IT Skill Standard
個人がITに関連したサービスを提供する際に必要とされる能力を、職種別・部門別に体系化した指標。
IT関連の職種では個人が提供するサービスが重要であり、それが企業や自治体といった組織の競争力ともなる。ITSSは、そのサービス提供の能力を客観的に判断するために、共通の指標として経済産業省が2002年12月に定めたもので、自治体や企業がIT技術者の人材育成・調達を行う際に目安となる。また教育・研修機関においては、教育プログラムを提供する際に、目指すべき能力の指標となる。
ITSSでは、ITサービスを11の職種に分け、さらに38の専門分野に細分化し、それぞれの分野ごとに7段階の達成度指標、ならびに指標ごとに必要な能力・熟達度を定めている。11の職種とは、「マーケティング」「セールス」「コンサルタント」「ITアーキテクト」「プロジェクトマネジメント」「ITスペシャリスト」「アプリケーションスペシャリスト」「ソフトウェアデベロップメント」「カスタマサービス」「ITサービスマネジメント」「エデュケーション」である。

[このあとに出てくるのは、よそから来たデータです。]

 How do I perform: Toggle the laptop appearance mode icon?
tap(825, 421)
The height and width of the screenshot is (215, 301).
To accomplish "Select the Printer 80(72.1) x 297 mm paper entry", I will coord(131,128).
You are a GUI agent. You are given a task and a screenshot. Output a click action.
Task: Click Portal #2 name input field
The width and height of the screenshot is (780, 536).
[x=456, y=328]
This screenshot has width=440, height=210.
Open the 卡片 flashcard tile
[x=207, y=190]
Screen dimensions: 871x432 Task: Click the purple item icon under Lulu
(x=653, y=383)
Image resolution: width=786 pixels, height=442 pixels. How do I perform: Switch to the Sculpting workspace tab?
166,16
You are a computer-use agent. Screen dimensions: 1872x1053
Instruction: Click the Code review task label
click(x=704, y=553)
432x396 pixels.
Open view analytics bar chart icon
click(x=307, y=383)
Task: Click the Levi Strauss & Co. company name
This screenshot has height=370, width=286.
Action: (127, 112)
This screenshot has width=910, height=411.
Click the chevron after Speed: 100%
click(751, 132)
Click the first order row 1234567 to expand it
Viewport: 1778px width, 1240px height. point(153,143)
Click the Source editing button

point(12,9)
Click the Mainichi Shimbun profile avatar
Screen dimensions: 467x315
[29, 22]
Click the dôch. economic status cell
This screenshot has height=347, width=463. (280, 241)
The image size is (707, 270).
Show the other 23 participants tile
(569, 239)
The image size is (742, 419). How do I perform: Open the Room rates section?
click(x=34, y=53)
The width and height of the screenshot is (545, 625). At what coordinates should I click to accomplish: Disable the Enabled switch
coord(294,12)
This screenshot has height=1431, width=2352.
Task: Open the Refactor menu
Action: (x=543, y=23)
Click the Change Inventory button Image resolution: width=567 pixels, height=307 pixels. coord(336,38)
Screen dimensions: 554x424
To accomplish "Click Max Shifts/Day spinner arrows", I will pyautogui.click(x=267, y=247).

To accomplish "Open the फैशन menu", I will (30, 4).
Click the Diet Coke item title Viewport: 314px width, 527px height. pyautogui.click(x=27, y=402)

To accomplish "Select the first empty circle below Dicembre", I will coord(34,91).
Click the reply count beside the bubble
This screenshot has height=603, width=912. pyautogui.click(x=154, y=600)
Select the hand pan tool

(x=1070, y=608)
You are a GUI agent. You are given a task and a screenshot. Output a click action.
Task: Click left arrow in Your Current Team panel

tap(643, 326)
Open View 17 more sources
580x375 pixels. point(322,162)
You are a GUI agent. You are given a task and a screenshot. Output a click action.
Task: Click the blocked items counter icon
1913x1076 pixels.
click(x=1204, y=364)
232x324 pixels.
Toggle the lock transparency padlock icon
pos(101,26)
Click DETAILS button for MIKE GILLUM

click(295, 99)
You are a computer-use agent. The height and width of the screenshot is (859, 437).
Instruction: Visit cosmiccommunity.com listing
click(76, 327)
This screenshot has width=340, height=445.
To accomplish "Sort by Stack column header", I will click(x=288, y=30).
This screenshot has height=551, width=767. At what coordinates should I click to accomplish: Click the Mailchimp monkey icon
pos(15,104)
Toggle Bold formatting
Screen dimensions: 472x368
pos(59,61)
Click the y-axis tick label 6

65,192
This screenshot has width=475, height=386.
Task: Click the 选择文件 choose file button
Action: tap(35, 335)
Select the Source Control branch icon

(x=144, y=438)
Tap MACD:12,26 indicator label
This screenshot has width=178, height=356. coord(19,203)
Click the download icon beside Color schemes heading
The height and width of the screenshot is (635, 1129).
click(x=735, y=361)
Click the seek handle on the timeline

関連する組織としては、2003年7月には情報処理推進機構(IPA)内にITスキル標準センターが設立され、ITSSの普及と活用促進のための活動を行っている。
なお、ITSSと対になる指標として、自治体や企業といったユーザー側のスキルの指標であるUISS(Users' Information Systems Skill Standards)が、2006年6月に公表されている。